Privatisations à parfaire

Les Industries chimiques du Sénégal (ICS) recapitalisées par les Indiens d’Iffco, la Sonacos (devenue Suneor) rachetée par Advens, du Franco-Sénégalais Abbas Jaber, en passant par la Société africaine de raffinage (SAR) reprise par Saudi Binladin Group… Wade est souvent accusé d’avoir bradé les fleurons du pays. « Ces privatisations ont manqué de transparence et d’encadrement », accuse Abdou Diop, qui pointe les défaillances de Suneor. Sur une production de 500 000 tonnes d’arachides en 2011, la société n’en a raffiné que 150 000 t et importe de l’huile de soja. Cela est vrai. Mais il est vrai également que la Sonacos était exsangue et que la filière devait être restructurée. Pour ICS, le tableau est également mitigé. Les Indiens absorbent la quasi-intégralité de la production alors que le pays a besoin d’engrais. Mais ils ont comblé les dettes d’ICS et réinvesti dans l’outil productif. Enfin, la SAR, à l’arrêt en 2006 pendant neuf mois, n’est pas encore sortie d’affaire. L’un des actionnaires, le français Total, ne cachait pas son scepticisme dès le départ, refusant de participer au programme d’investissements. En comparaison, toutes ces privatisations font pâle figure par rapport à celle de Sonatel, dans les années 1990, première entreprise du pays, devenue leader de la sous-région dans la téléphonie.

Trous dans les finances

« Il y a eu de bonnes années, et d’autres catastrophiques », résume Moubarack Lô.

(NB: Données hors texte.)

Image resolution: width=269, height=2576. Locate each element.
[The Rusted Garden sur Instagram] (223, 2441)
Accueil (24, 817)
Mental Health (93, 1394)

Le volontarisme du chef de l’État, qui a déséquilibré les comptes pour financer ses ambitions pour le Sénégal, est en cause. Résultat : les dépenses publiques sont passées de 20 % à 28 % du PIB en douze ans. « La masse salariale a été multipliée par deux, précise l’économiste. Le PIB et la pauvreté ont pratiquement stagné, ce qui veut dire que les dépenses n’ont pas été productives. » À plusieurs reprises, le Fonds monétaire international (FMI) a tiré la sonnette d’alarme. Néanmoins, « depuis deux ans, il semble que nous soyons revenus à une gestion plus orthodoxe », estime l’économiste. « La gestion des finances publiques s’est améliorée », a récemment tranché le FMI.